What account types does the forex broker offer?
 
   Some forex brokers offer several tiers of accounts, all of which depend on your initial deposit. Even the smallest of small currency traders can open up a mini account, with as little as $250, though the ability to use leverage in mini-accounts may be severely limited or even non-existent. Some standard accounts require an initial outlay of capital in a minimum amount of $250, up to as much as $2,000; leveraging options and amounts will vary among forex trading brokers. Finally, a premium account will call for a much larger capital outlay, and leveraging options will generally be numerous. Understand that leverage options will vary depending on the account type.

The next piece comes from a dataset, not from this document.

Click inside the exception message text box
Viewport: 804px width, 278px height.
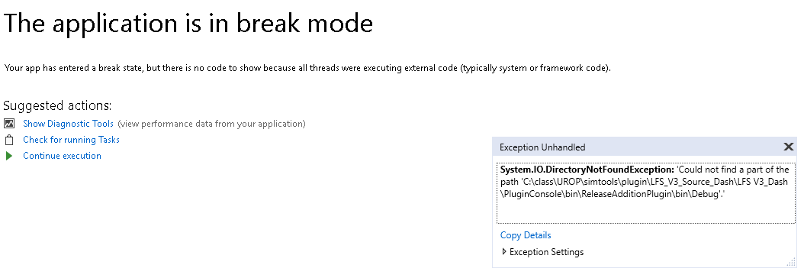[x=645, y=193]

What is the forex broker’s spread?
 
  A spread is calculated in something called “pips,” and all currencies are bought and sold in pips. The lower the spread (the fewer “pips,”), the less money you spend on your broker services (hence, the more money you save on broker services).

Who provides the forex broker with financial backing?
 
  Forex brokers need to have a major financial institution in support of their firm; ask which bank backs their trading activities. Also, ask which regulating authority they are registered with. A broker that hems and haws and cannot provide a quick, straight answer should send up red flags.
Currency traders know that it’s important to find a forex broker who not only wants your business, but who will go out of the way to keep your business. Equally important is finding a forex broker who not only knows what he’s doing, but does what he says he’s going to do. All combined, that’s a little thing called integrity.